France

Paris at Seventeen: Rain, Luck, Bastille Day, and Chaos in the Streets

I arrive in Paris with Aiden expecting something simple. We are supposed to stay with Mark and spend two days exploring the city. Then Mark tells us his hotel only fits two people and we have to figure it out ourselves. We are teenagers in Paris with backpacks and no plan.

We search for hostels and get nowhere. We ask online. We ask in the street. We are literally asking strangers if we can stay at their homes, which is insane looking back, but we are young and desperate and trying not to call our parents.

It starts raining and it feels like the city is closing in.

Then the miracle happens. Frauke calls. Her friends in Paris have parents out of town and they are having a sleepover. A real sleepover. With teenagers. And we are invited. We sprint into the metro and make it happen.

When we arrive, the girls are hanging off the balcony and they spot us instantly. They start yelling down at us when they see the backpacks. We climb upstairs and suddenly we are safe. We spend the night laughing and bonding with French strangers who feel like instant friends. It is one of those moments that makes me believe travel works out if you keep moving.

The next morning I wake up early to meet a friend under the Eiffel Tower at nine. I have no cellular data. I do not understand how far away it is. So I try to run there in the rain, which is a terrible idea. I end up trying to use maps around the city, then jumping through a chain of problem solving, finding WiFi, trying to get a scooter working, riding miles through Paris with no confidence and a rising panic, then running again, asking strangers for directions, until I finally turn onto cobblestone streets and see the Eiffel Tower to my right.

I sprint. I arrive breathless. I meet my friend. I cannot believe it worked.

We walk together through Paris in the rain. We find the famous Love Lock Bridge and I grab a random lock, try a code, and it pops open. The code is 194. It feels like the universe is messing with me. We put the lock back, and the whole moment turns into a teenage Paris memory I will never forget.

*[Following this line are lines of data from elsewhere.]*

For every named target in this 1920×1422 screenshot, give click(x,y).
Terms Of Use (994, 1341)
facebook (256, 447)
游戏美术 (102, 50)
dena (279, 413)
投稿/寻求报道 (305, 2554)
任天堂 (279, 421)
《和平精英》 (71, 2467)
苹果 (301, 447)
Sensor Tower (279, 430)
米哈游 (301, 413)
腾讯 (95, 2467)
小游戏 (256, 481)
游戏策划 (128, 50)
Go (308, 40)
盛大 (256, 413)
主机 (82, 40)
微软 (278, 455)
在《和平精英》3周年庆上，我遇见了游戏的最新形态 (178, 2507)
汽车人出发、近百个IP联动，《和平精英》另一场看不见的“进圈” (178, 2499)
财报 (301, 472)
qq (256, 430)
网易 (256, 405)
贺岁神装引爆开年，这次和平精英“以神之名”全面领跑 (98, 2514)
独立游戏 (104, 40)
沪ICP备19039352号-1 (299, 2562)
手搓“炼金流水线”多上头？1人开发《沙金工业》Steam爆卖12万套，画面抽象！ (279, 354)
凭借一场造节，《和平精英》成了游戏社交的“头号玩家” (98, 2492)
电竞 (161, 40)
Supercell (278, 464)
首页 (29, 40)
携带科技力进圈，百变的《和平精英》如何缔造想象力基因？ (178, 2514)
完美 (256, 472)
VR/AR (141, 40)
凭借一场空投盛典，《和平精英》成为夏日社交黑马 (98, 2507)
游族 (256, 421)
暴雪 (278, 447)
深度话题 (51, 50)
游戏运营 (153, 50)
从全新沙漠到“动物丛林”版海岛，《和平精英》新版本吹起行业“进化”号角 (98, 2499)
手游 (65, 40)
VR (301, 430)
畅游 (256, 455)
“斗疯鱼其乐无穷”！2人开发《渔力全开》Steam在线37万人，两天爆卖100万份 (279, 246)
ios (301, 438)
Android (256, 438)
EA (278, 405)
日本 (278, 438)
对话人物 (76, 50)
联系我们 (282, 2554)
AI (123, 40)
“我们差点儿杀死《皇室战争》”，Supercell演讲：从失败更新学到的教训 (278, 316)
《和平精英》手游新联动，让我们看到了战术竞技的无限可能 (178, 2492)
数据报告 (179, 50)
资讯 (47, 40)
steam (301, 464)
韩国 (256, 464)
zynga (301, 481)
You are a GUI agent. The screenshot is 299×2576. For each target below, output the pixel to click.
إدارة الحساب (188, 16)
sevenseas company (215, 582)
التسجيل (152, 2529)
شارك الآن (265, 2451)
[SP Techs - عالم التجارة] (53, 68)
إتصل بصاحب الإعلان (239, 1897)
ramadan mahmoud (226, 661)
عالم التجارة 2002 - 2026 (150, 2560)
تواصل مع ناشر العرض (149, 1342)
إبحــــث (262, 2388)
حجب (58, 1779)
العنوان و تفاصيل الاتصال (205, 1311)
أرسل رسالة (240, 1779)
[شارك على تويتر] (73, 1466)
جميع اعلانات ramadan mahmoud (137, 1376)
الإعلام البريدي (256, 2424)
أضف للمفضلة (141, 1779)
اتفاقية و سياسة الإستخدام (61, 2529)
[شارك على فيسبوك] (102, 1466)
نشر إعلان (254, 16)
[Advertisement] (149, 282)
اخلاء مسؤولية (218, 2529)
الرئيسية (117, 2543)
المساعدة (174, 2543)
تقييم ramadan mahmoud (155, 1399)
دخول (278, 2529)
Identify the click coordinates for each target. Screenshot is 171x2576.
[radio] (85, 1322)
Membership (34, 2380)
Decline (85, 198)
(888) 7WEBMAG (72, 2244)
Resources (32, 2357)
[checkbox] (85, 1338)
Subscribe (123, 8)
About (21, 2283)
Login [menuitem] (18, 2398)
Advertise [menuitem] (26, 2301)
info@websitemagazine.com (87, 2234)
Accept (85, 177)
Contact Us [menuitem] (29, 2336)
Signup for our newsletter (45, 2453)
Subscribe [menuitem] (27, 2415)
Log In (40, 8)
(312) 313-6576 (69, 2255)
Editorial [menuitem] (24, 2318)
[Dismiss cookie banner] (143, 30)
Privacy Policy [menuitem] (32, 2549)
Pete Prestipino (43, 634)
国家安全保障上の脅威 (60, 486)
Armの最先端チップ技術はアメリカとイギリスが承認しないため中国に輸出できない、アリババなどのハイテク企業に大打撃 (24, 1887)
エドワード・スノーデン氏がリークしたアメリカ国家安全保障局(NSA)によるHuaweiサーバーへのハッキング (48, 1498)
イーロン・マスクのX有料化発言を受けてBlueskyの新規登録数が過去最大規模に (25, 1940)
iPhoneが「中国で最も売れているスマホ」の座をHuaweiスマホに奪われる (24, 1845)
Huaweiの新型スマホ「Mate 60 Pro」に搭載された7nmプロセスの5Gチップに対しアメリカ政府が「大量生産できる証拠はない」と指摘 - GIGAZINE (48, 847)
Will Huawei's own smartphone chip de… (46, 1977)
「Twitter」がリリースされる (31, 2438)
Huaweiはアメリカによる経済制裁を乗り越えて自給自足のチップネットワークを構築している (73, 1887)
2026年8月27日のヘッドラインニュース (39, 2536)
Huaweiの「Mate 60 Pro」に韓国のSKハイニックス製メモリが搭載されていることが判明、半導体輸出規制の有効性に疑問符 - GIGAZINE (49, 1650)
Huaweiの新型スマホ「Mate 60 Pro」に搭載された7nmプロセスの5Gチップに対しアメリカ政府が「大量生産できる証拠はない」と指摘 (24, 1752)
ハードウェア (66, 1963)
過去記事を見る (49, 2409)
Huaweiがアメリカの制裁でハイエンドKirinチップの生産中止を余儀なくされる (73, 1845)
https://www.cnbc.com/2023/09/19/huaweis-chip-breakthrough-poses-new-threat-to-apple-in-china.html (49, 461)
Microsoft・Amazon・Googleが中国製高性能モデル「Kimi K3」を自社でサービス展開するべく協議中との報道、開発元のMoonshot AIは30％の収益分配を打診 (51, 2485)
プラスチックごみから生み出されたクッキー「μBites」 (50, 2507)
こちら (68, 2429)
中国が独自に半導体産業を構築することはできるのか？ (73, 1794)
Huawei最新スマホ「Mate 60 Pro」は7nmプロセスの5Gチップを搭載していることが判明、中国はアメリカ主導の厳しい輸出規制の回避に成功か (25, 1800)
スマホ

Later I make my way back to reunite with Aiden. On the way I pass a Colombian protest and hear that the president might be there, but I am too focused on getting back. That is what travel is as a teenager. Everything is happening at once, and you only understand pieces.

We eventually secure a hotel because my cousin Faisal helps us, and that night I sleep like someone who has survived something.

Then Paris becomes Paris. We explore the Louvre and see the Nike statue and the Mona Lisa. We go to the Pantheon. We walk past Notre Dame, and it is just after the fire, so the whole area feels raw and historic at the same time. We do the Jardin des Tuileries. We do the Eiffel Tower. We do the Arc de Triomphe. We walk the Champs Élysées. We walk everywhere because we are broke and young and walking is how we own the city.

Then we return to Paris again later for Bastille Day. July 14, 2019. I am awake early and the streets already feel charged. We go to the Champs Élysées for the military parade and I see Emmanuel Macron in the procession. The avenue feels like a stage. There is an enormous French flag. The whole city looks proud.

That night we find a spot for the fireworks at the Eiffel Tower, and it is the craziest fireworks show I have ever seen in my life. Then we start walking back toward the Arc de Triomphe and the sound changes. Flashes. Yelling. People running.

We see police tackle people. We see flash grenades. We see tear gas canisters on the ground. We see fires. Broken windows. It feels like Paris is splitting open. We learn later it connects to both Bastille Day and the Algeria versus Nigeria semifinal in the African Cup, with crowds flooding the streets and the energy turning into chaos.

Paris gives me everything. Romance, panic, luck, history, fireworks, and the reminder that the world is always bigger than your plan.